Record is a struct containing the state of an individual exported metric. This is the result of one collection interface for one instrument and one label set.
Labels is a struct containing an ordered set of labels, the corresponding unique encoding, and the encoder that produced it.
Exporter is the final stage of an export pipeline. It is called with a Reader capable of enumerating all the updated metrics.
Controller is not an export interface per se, but it orchestrates the export pipeline. For example, a "push" controller will establish a periodic timer to regularly collect and export metrics. A "pull" controller will await a pull request before initiating metric collection. Either way, the job of the controller is to call the SDK Collect() method, then read the checkpoint, then invoke the exporter. Controllers are expected to implement the public metric.MeterProvider API, meaning they can be installed as the global Meter provider.
Index ¶
- Variables
- func AtomicFieldOffsets() map[string]uintptr
- type Accumulator
- func (m *Accumulator) Collect(ctx context.Context) int
- func (m *Accumulator) CollectAsync(kv []attribute.KeyValue, obs ...sdkapi.Observation)
- func (m *Accumulator) NewAsyncInstrument(descriptor sdkapi.Descriptor, runner sdkapi.AsyncRunner) (sdkapi.AsyncImpl, error)
- func (m *Accumulator) NewSyncInstrument(descriptor sdkapi.Descriptor) (sdkapi.SyncImpl, error)
- func (m *Accumulator) RecordBatch(ctx context.Context, kvs []attribute.KeyValue, ...)
Constants ¶
This section is empty.
Variables ¶
var ( // ErrUninitializedInstrument is returned when an instrument is used when uninitialized. ErrUninitializedInstrument = fmt.Errorf("use of an uninitialized instrument") )
Functions ¶
func AtomicFieldOffsets ¶
Types ¶
type Accumulator ¶
type Accumulator struct {
// contains filtered or unexported fields
}
Accumulator implements the OpenTelemetry Meter API. The Accumulator is bound to a single export.Processor in `NewAccumulator()`.
The Accumulator supports a Collect() API to gather and export current data. Collect() should be arranged according to the processor model. Push-based processors will setup a timer to call Collect() periodically. Pull-based processors will call Collect() when a pull request arrives.
func NewAccumulator ¶
func NewAccumulator(processor export.Processor) *Accumulator
NewAccumulator constructs a new Accumulator for the given processor. This Accumulator supports only a single processor.
The Accumulator does not start any background process to collect itself periodically, this responsibility lies with the processor, typically, depending on the type of export. For example, a pull-based processor will call Collect() when it receives a request to scrape current metric values. A push-based processor should configure its own periodic collection.
func (*Accumulator) Collect ¶
func (m *Accumulator) Collect(ctx context.Context) int
Collect traverses the list of active records and observers and exports data for each active instrument. Collect() may not be called concurrently.

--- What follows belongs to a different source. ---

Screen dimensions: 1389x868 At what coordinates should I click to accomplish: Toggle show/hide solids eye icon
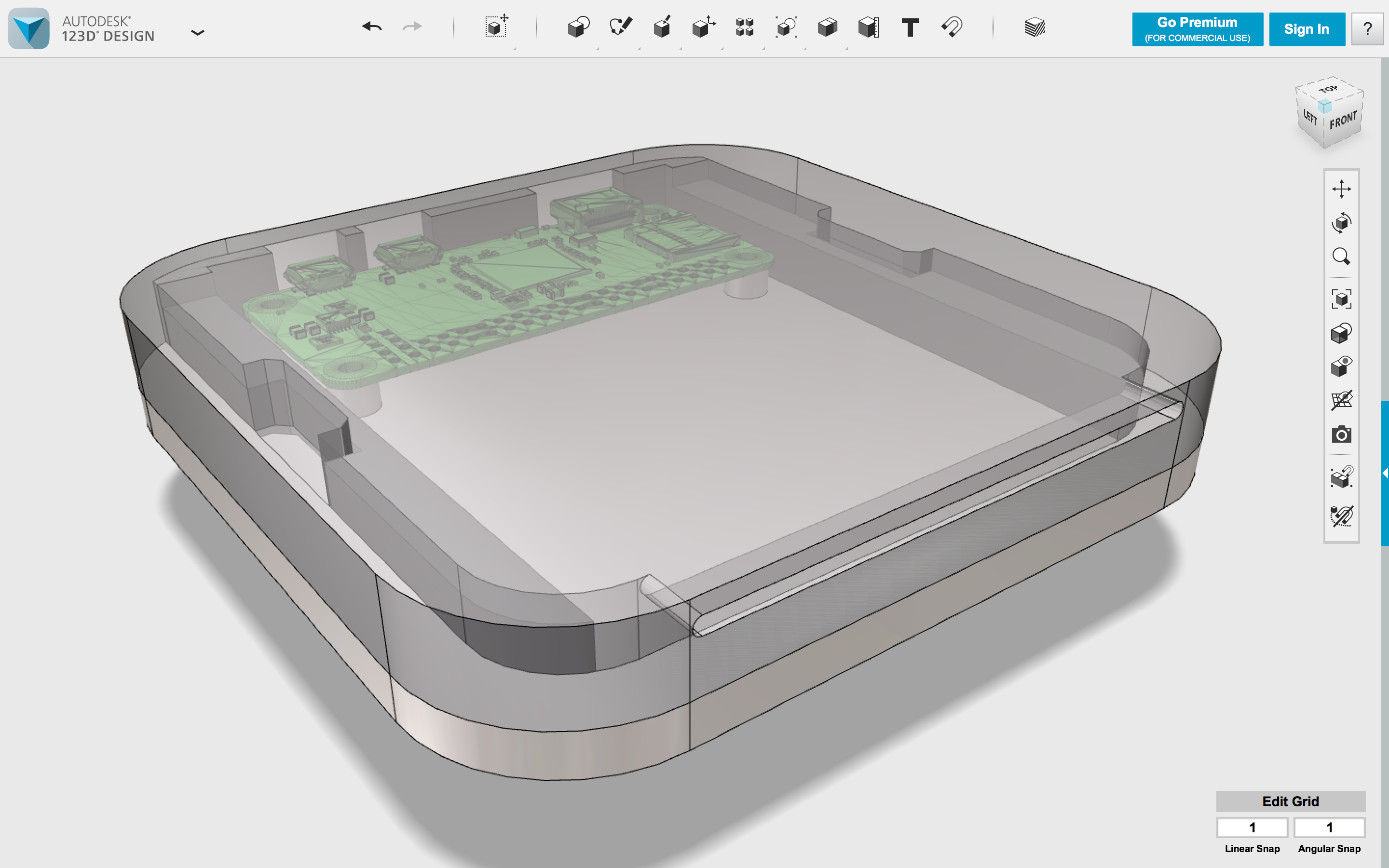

During the collection pass, the export.Processor will receive one Export() call per current aggregation.
Returns the number of records that were checkpointed.

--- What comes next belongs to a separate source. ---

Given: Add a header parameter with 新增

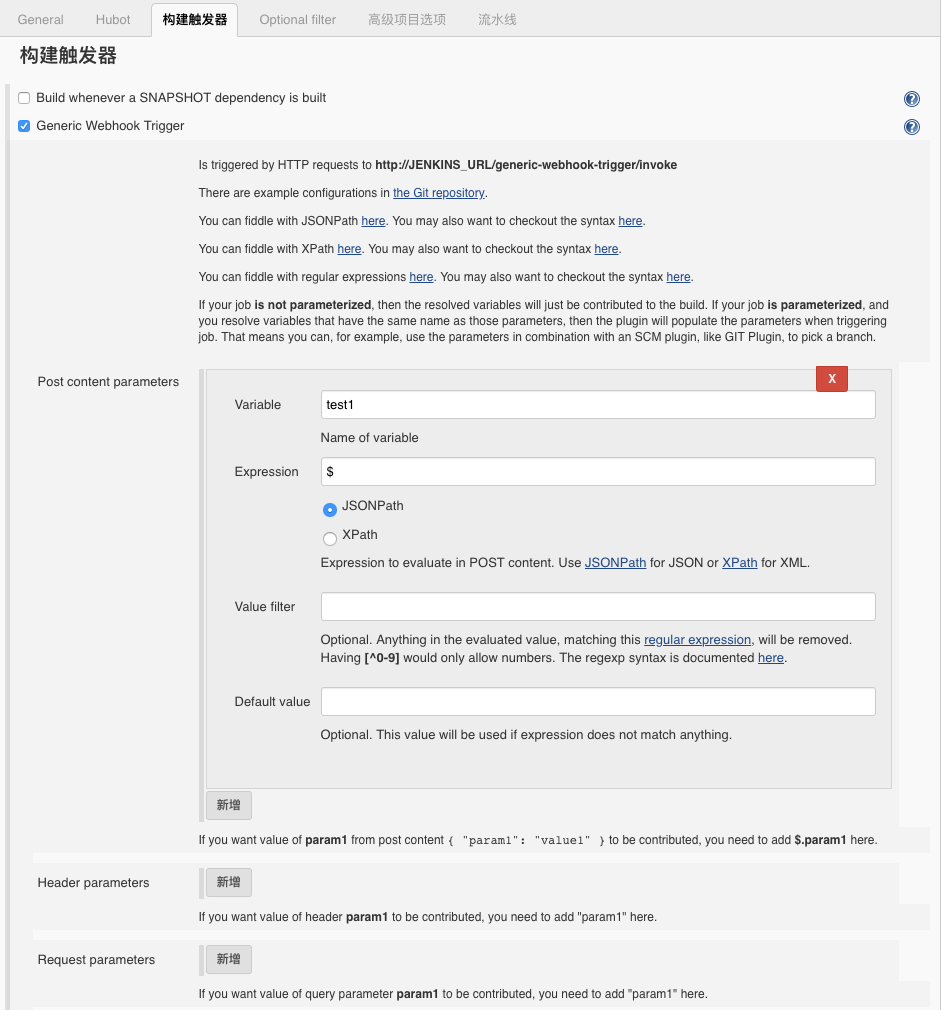Looking at the screenshot, I should tap(228, 882).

func (*Accumulator) CollectAsync ¶
func (m *Accumulator) CollectAsync(kv []attribute.KeyValue, obs ...sdkapi.Observation)
CollectAsync implements internal.AsyncCollector. The order of the input array `kvs` may be sorted after the function is called.

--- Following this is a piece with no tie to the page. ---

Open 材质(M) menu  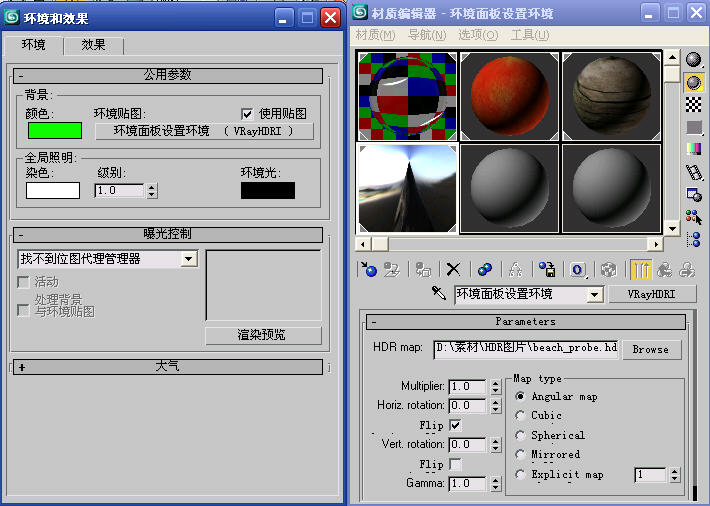point(375,35)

func (*Accumulator) NewAsyncInstrument ¶
func (m *Accumulator) NewAsyncInstrument(descriptor sdkapi.Descriptor, runner sdkapi.AsyncRunner) (sdkapi.AsyncImpl, error)
NewAsyncInstrument implements sdkapi.MetricImpl.
func (*Accumulator) NewSyncInstrument ¶
func (m *Accumulator) NewSyncInstrument(descriptor sdkapi.Descriptor) (sdkapi.SyncImpl, error)
NewSyncInstrument implements sdkapi.MetricImpl.
func (*Accumulator) RecordBatch ¶
func (m *Accumulator) RecordBatch(ctx context.Context, kvs []attribute.KeyValue, measurements ...sdkapi.Measurement)
RecordBatch enters a batch of metric events. The order of the input array `kvs` may be sorted after the function is called.